Mural reproduction of Vincent Van Gogh's Parisian streetscape Café Terrace at Night painted on the Norka Futon Building at 780 N. High Street. Photo/Kaizaad Kotwal

The construction of a patio smoking area at Union Food + Bar, 782 N. High St., has some people fuming.

The building project, which brings a newly constructed facade closer to High Street, creating a courtyard effect in front of the restaurant, threatens to obscure from view of passersby the stylized mural reproduction of Vincent Van Gogh’s Parisian streetscape Café Terrace at Night painted on the north exterior wall of the neighboring building at 780 N. High St.

Wood Companies president Sandy Wood commissioned now-defunct Dragonfly Design to design and paint the mural in 2003. Rodney Davis, who owns the building at 780 N. High, paid $10,000 to have the mural painted.

The Van Gogh mural is not the first mural project The Wood Companies has helped bring about. In 1990, directors of The Wood Companies had worked with Citizens for a Better Skyline to create the Mona Lisa mural that now is the namesake of the Wood Companies’ Mona Lisa Condominiums on Pearl Street. Wood says he commissioned the Van Gogh mural to contribute to the Short North’s artistic flair.

“The Short North is an arts district, and all the murals have been put up with the objective of enhancing that image and making it a kind of arts district feel,” Wood said.

Davis, who is taking legal action, says the area’s artsy flavor was what enticed him to become a Short North property owner.

“My attraction to the Short North was because of what I believed to be tight controls to make this an arts district shopping strip,” Davis said.

In funding the painting of the Van Gogh mural, Davis says he believed he was making an enduring contribution to the artistic feel of the neighborhood.

“I presumed that the mural was a permanent asset for the Short North as per the other murals that have been there for many years,” Davis said.

Maddy Weisz, president of the Brick Street Arts Association, a volunteer organization that facilitates the development of public artworks in the Short North, says she assumes the public art projects her organization helps bring about will be supported by other local entities as longstanding additions to the area.

“I would like to think that the piece (of public art) would maintain its integrity, and that the entities around it would support that feeling,” Weiss said. “It would seem kind of disheartening that the work might be altered without much forethought. Each of these pieces, though they seem to disappear to people, there’s a lot of background work that goes into them, besides the work that the artists put into them.”
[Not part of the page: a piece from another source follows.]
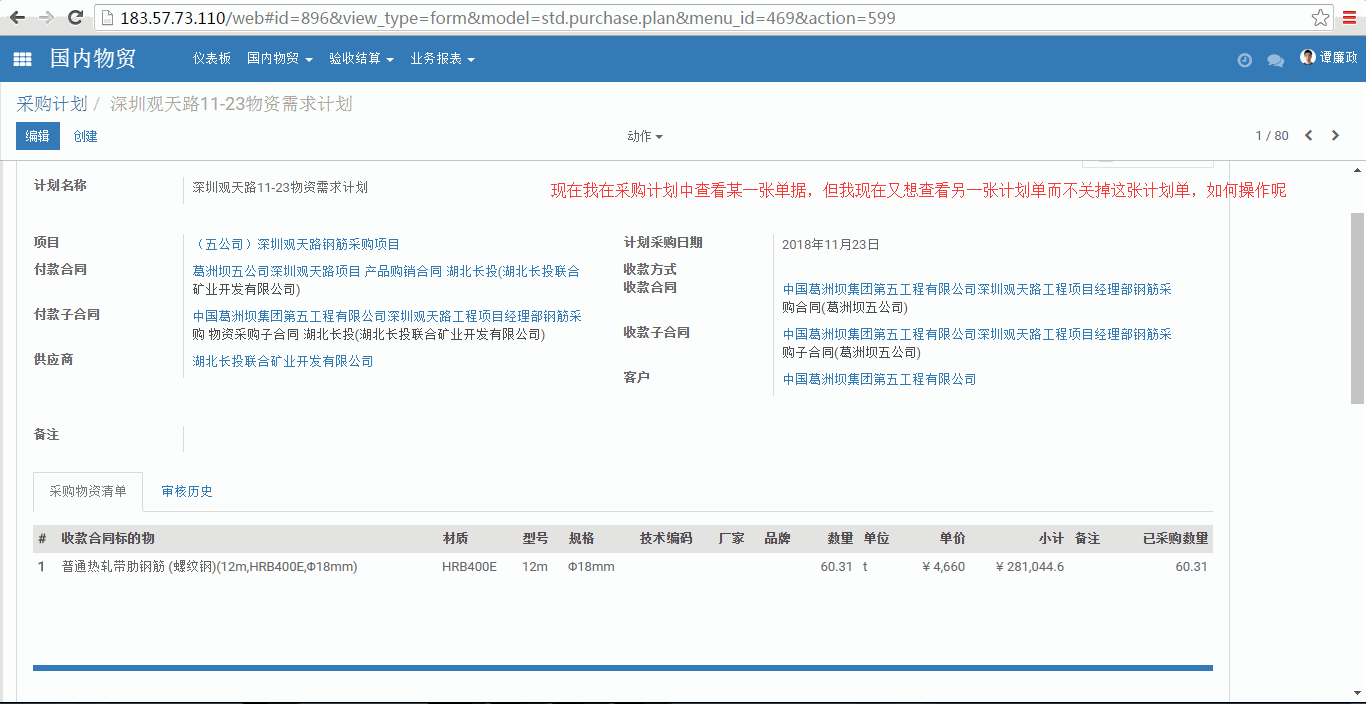Open the conversations chat icon

point(1275,60)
“I was kind of surprised,” said artist Susan O’Dell, who helped paint the Van Gogh mural, on seeing the construction at 782 N. High. “It just seems inconsiderate. Obviously they don’t care about the mural and they’re just doing what they want to do.”

Rajesh Lahoti, CIO of Roy G. Biv Corporation, which owns Union Food + Bar, and a principal in Arms Properties, which owns the property where the restaurant stands, sees the Van Gogh mural – and all other murals – as a stopgap measure to beautify a bare surface until it can be altered permanently by development.
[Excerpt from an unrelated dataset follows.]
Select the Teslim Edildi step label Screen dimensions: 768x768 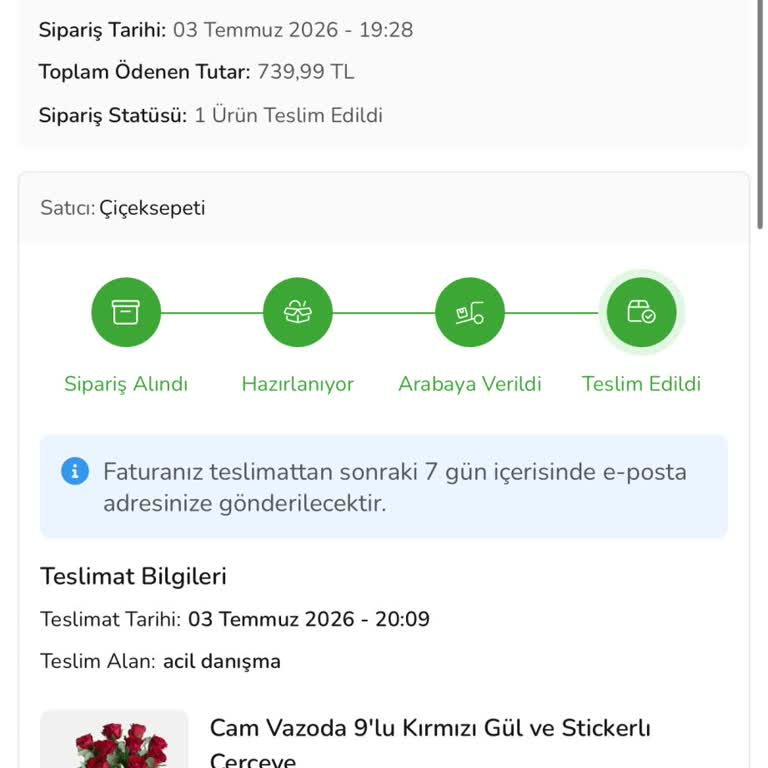pos(641,384)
“The murals were put up to be temporary,” Lahoti said. “They were never meant to be permanent. It was commissioned on a blighted area until someone could do the proper development.”

Others agree. “When the mural was commissioned it was kind of a way to pretty up an ugly wall, knowing that murals are always a temporary solution,” said Dean Berlon, a principal with Urban Order Architecture, which completed the design of the Union Food + Bar patio.
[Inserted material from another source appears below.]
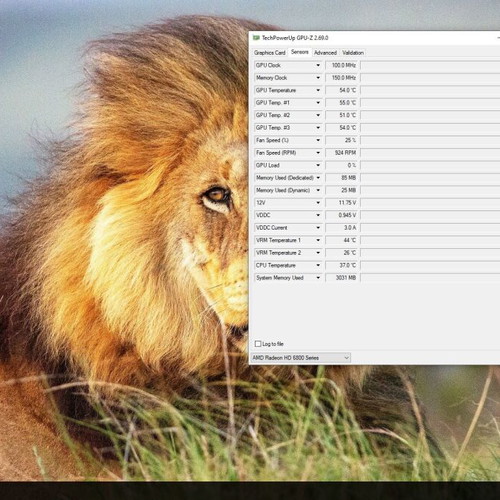Select the Sensors tab

click(x=300, y=52)
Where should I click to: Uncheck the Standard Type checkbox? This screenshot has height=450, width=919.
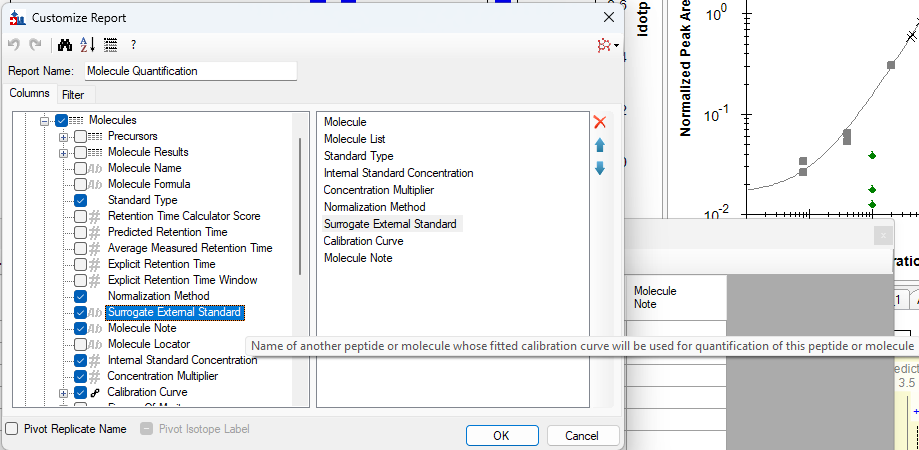[x=81, y=200]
“We (the Italian Village Commission) view the murals as temporary solutions to an empty wall or a vacant lot,” said Rex Hagerling, currently chair of the Italian Village Commission, which approved both the painting of the Van Gogh mural and, later, the patio construction at Union Food + Bar. “We are far more interested in having undeveloped land filled in than we are in having murals on the sides of buildings. We certainly are not interested in essentially establishing a vacant lot in perpetuity simply because there’s a mural on the side of the building next to it. Murals are meant to be temporary solutions. They are not meant to be permanent or sacrosanct.”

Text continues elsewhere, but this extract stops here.